Yeah. One of the one of the roblings lining. Yeah, silver lining. There's a there's a, you know, uh, you know, around around every cloud is the sun waiting to blind you. Um anyways, where were we going with that though?
What why why did I even bring that up? What were you talking about? We were talking about bad things happening. Who knows? Where your safety glasses, people.
Where your safety glasses. Uh so let me see. So last week we didn't have a show because I was in uh London and visited Stonehenge and Bath. Gotta go back to Bath. Bath was a nice place.
Uh I didn't really get to eat out that much any fancy places because I was with uh uh a bunch of kids, but I did indulge my favorite English confection, which is toffee. I love English toffee. You like that stuff, Dave? Uh sure. Should be sure.
You don't what about you, Nastasia? I don't have a strong feeling. Uh not really. You don't like like Worders original? Like that's not.
No, no. Do you know like um you know caramel, right? I'm familiar with caramel. You like do you like craft brand caramels? Uh do you like the flavor of freaking caramel?
What? What? Um I only like those bullseye ones. Those are gets caramel creams, which are delicious. That's my favorite all-time candy.
So, but that that same kind of flavor, but like 30 times harder is what like traditional English toffee is. And like I like it because I like things that fight me on a constant basis when I'm eating them. You know what I mean? Oh, Dave, tell them that you met my anger teacher. Oh, I did.
Nastasia, uh, the day I flew back from London was like, you're doing a talk. So I gave a talk to the uh because Nastasia, for as much as she's like, I can't afford a microwave. I don't have space for a toilet, right? Like for all of that talk, she's a graduate. You know, Nastasia's always claiming poverty on everything, right?
Or like lack of space. But she is uh like a an organizer of the Stanford entrepreneurs. Entrepreneurs. I don't get paid for that. What ev?
So we did a uh thing at at Tesla. Uh because you know Nastasia's on the list. She's buying one of these Tesla's new case. Everybody knows. Yeah, yeah.
But again, you know, so you know, quit with the quit with the oh, poor me. I also Nastasia gets free cable. Anyway, I don't even want to talk about it. Yeah, I know. Are you stealing cable?
No, free. It's like legit. Like the whole building was like, hey, everybody here gets cable. Wow. Anyways.
So uh yeah, we had I had to talk about uh what it was like to start a business, and I met Nastasia's anger teacher, and she was like, Yeah, you're angry enough, you should come. Just to clarify, is it teaching you how to be angry or how to manage your anger? Or how to use anger as a way of manage it, how to exercise it. Right, okay. Not exercise in the Linda Blair sense, right?

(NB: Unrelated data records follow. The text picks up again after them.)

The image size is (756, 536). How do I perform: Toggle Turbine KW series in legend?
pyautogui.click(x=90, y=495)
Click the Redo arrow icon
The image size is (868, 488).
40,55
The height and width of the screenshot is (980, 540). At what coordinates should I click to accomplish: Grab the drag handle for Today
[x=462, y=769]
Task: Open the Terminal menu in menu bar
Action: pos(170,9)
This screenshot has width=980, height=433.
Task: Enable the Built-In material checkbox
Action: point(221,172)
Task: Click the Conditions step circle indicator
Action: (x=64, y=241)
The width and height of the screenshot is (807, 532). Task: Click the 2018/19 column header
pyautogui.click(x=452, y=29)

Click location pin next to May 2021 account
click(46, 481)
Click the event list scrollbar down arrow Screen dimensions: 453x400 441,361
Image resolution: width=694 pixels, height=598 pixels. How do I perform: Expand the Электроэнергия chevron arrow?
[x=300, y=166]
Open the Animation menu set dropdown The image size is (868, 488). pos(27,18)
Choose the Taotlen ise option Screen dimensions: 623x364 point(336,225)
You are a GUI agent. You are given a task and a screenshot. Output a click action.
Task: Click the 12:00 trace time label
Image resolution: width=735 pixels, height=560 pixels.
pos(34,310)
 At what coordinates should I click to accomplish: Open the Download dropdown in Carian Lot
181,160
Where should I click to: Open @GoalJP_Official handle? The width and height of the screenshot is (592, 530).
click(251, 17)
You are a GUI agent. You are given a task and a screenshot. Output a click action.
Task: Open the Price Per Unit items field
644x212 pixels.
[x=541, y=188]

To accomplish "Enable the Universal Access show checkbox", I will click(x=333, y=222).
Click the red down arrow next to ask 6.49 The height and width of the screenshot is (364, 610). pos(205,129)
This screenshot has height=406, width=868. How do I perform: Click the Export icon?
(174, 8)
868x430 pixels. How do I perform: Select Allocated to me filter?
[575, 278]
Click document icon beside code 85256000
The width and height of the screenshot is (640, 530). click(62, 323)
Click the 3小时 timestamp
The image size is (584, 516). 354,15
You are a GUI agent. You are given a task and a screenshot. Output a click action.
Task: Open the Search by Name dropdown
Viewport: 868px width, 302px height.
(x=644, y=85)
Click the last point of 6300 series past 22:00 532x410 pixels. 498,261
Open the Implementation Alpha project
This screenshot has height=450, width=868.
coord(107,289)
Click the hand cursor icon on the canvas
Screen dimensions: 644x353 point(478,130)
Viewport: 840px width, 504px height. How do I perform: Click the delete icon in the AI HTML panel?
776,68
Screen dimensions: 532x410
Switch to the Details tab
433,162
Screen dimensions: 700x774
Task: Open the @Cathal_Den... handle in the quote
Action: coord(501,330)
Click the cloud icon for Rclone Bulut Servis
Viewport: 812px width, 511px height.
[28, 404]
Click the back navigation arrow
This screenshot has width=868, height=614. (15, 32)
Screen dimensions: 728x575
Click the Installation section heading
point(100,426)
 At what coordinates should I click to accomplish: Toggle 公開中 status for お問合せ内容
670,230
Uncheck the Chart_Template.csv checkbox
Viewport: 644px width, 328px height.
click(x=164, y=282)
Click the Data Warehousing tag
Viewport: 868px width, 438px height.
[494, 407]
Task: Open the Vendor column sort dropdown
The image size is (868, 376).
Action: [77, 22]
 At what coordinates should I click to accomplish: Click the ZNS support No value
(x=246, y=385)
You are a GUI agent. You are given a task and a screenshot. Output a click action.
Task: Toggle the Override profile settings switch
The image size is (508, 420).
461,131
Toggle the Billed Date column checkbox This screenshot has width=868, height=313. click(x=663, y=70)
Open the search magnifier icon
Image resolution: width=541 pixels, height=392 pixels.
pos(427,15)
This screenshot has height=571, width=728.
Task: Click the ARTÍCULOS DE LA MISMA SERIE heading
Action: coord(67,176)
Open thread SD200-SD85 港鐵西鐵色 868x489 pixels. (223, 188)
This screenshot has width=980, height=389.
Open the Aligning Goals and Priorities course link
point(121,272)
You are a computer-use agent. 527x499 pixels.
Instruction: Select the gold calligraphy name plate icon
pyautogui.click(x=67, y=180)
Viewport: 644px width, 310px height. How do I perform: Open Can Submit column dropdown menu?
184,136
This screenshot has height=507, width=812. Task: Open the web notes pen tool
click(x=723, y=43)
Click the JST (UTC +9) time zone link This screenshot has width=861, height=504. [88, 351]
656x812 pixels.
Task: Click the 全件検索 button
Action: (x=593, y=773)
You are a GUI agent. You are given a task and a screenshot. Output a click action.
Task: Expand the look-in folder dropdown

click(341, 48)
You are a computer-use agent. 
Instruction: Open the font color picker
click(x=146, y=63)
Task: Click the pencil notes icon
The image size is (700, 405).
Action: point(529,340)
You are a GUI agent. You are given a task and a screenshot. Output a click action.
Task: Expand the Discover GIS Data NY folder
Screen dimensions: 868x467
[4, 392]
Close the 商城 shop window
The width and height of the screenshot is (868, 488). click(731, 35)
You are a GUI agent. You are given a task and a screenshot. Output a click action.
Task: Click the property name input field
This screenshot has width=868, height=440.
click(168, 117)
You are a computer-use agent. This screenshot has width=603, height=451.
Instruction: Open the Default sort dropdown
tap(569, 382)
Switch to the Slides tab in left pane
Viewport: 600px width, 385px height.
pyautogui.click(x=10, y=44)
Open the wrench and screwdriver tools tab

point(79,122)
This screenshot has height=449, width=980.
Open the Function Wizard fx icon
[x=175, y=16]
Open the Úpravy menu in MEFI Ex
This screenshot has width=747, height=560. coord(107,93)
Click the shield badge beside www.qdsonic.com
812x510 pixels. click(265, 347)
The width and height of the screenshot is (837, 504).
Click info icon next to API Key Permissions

Exercise in theger there. I mean, that's demonic possession. I mean, is there a difference? It's just a slight matter of degree. You think?
But the crappy thing about this whole thing was that Dave completely like uh massacred our business, like told everyone that we don't, you know, that it's not worth anything, that never to start an equipment business, that we're a uh trailing edge equipment business. It was we seemed really stupid up there. No, keeping it real, Stas. Like, I'm proud of what we do. We do a good job, but like, but imagine if you did like uh it's like when it's like uh when my wife went into architecture, everyone tries to dissuade her from doing it because if you really want to do it, you're gonna do it anyway, but it's not a good business to get into unless you really want to do it.
You know what I'm saying? It's like yeah, it's you know, I would caution anybody about going into the uh any media industry. Yeah, unless you really want to do it. You know what I mean? Like, because the odds of uh of massive success are minimal, right?
But like so, it's like the return has to be the work itself. If the work itself is a return to you, then do it. It, you know, but you know, if you just are looking for something uh some way to make money, like you know, learn blockchains. Anyway, um learn blockchains, learn block. Everything now is blockity chain, blockade block block, blockade chain.
Uh Jordana Rothman, by the way, friend of the show, and Don Lee, friend of the show, are starting a blockchain related uh fake business together. But I can't discuss it because they would sue me. That's fake. I mean, as of now it's fake. Uh, you know, knowing Don Lee, he's already registered the name.
It's one of those things where it's all about the name. Uh it it next time he comes on, or if Jordana comes on, we'll see if they'll if they'll tell you about it. All right. So uh let's get to some uh oh, and by the way, I probably will not be here next week because I need to fly to I need to fly to Denver, Colorado. Because I'm gonna I'm gonna be filming another teaser for yet another television show that will never get picked up.
All right. Let me tell you something, people. Hey Dave, tell them about Time Machine Fridge. Oh, God. It wasn't called Time Machine Fridge.
What? It wasn't called Time Machine Fridge. Yes, it was. It was not called, it was called Time Machine Chef. And I was you have to go in the refrigerator to go back to the five.
I don't have to go into a refrigerator. I was merely a judge. I was merely a judge. This was gonna be a show. They actually I think released it.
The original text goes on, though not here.